A visit to the Mozart Residence in Salzburg, Austria one early spring day found a surprising number of young visitors in their teens and twenties, representing various nationalities and many seemingly absorbed in the composer’s personal story.
Especially attention-getting was a lighthearted exhibit that focused on Mozart’s appearance. We learn that he was not very tall nor particularly handsome, despite the impression given by a statue in Salzburg’s Old Town implying that Mozart was a large, dashing figure. As the exhibit indicated, he was about 150 centimeters (about 4′ 10″) tall and “not a good-looking person.” A display read: “Contemporaries described him: small, pockmarked, a big nose, a large head, his eyes were protruding, yet bright. It has been said that he had nice hands and hair.”
Of course, what 150 centimeters meant in 18th century terms is very different than today. As biographer Andrew Steptoe writes, “analyses based on records from the armies of the Habsburg Empire, Great Britain and elsewhere indicate that the average height of male 18-year-olds born in the 1750s ranged from over 159.1 centimeters (5′ 2 1/2″) to 162.5 centimeters (5’4″).” Mozart was considered short, but not that short.
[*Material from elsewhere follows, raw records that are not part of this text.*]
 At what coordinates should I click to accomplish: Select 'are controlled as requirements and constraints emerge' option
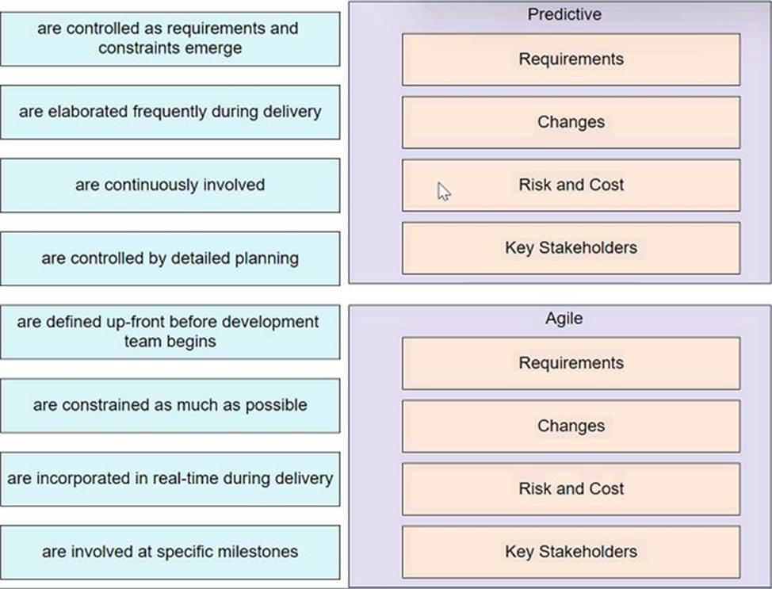[x=170, y=38]
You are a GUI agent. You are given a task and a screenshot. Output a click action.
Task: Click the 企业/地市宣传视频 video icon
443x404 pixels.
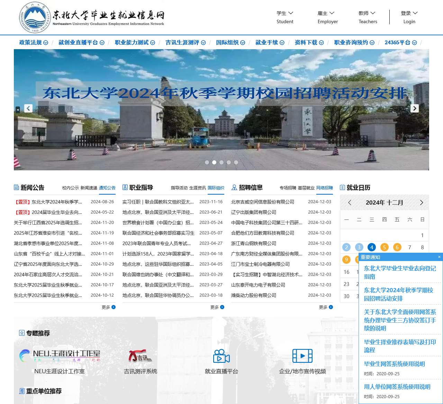[302, 357]
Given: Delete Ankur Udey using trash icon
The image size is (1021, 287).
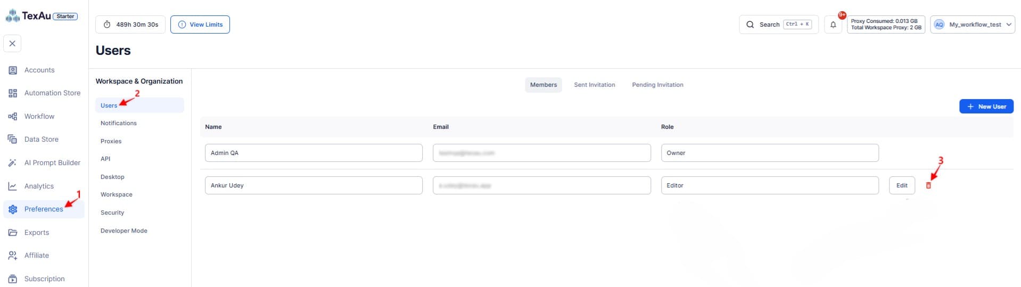Looking at the screenshot, I should point(928,185).
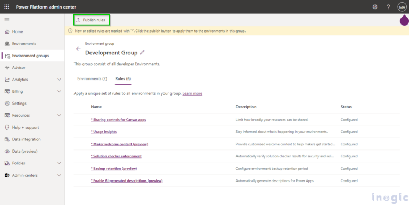Click the back arrow beside Development Group
The width and height of the screenshot is (409, 205).
[78, 49]
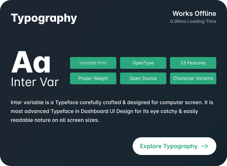Screen dimensions: 227x166
Task: Select the Character Variants tag
Action: [x=193, y=78]
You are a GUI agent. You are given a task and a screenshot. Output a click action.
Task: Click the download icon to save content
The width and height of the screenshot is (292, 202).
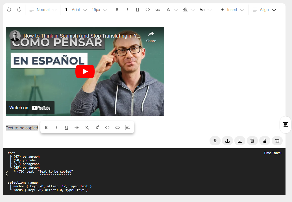240,140
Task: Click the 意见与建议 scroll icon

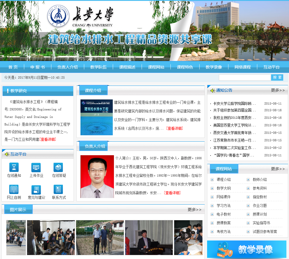Action: click(x=36, y=190)
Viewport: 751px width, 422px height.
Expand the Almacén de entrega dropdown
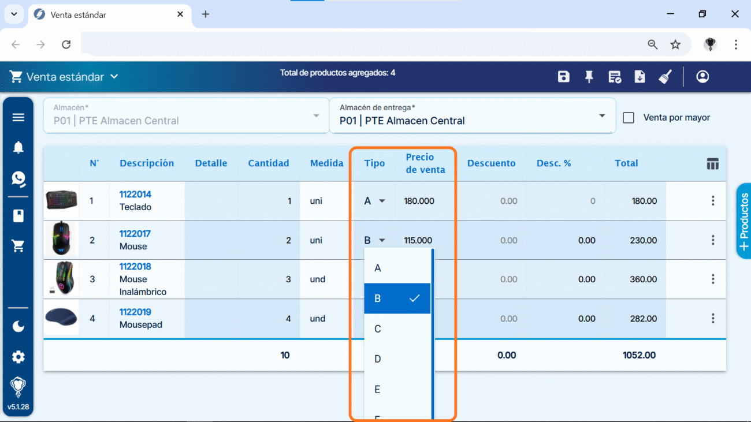pos(602,116)
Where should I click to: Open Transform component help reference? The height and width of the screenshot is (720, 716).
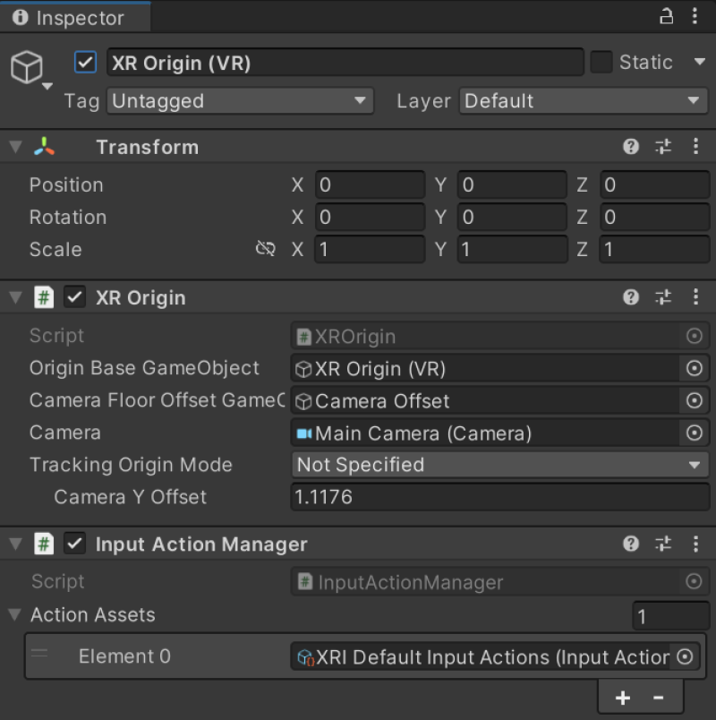[x=631, y=147]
However, Sadie adds, in the 18th century, there was a much larger height difference between the nobility and the artisans and working class than there is now. Mozart being an “artisan,” this may have brought some social stigma and set him apart from his patrons.
Nevertheless, the larger message of the museum – as told through letters, manuscripts and other artifacts – was that Mozart was an artist of relentless curiosity, focus and ambition. Particularly interesting was a series of short videos describing how at least 10 of his 35 years were spent on the road, and that he truly enjoyed traveling around Europe by stagecoach as a child. The museum didn’t give you much sense of what the eight-room apartment may have looked like when Mozart and his family lived there (much of it is a reconstruction, with the original having been half-destroyed by an allied bombing in World War II). But the rooms were spacious enough for the family and its central location near the Salzach River seems nearly ideal.
For a bit of perspective on the composer’s popularity, the Mozart Residence ranks #27 on TripAdvisor’s ranking of things to see in Salzburg, just below Mozart’s Birthplace, at #21. If both museums may deserve a higher ranking (above the modern but utilitarian train station, at #19), their still-large presence is a testament to the composer’s name and his impact on tourism.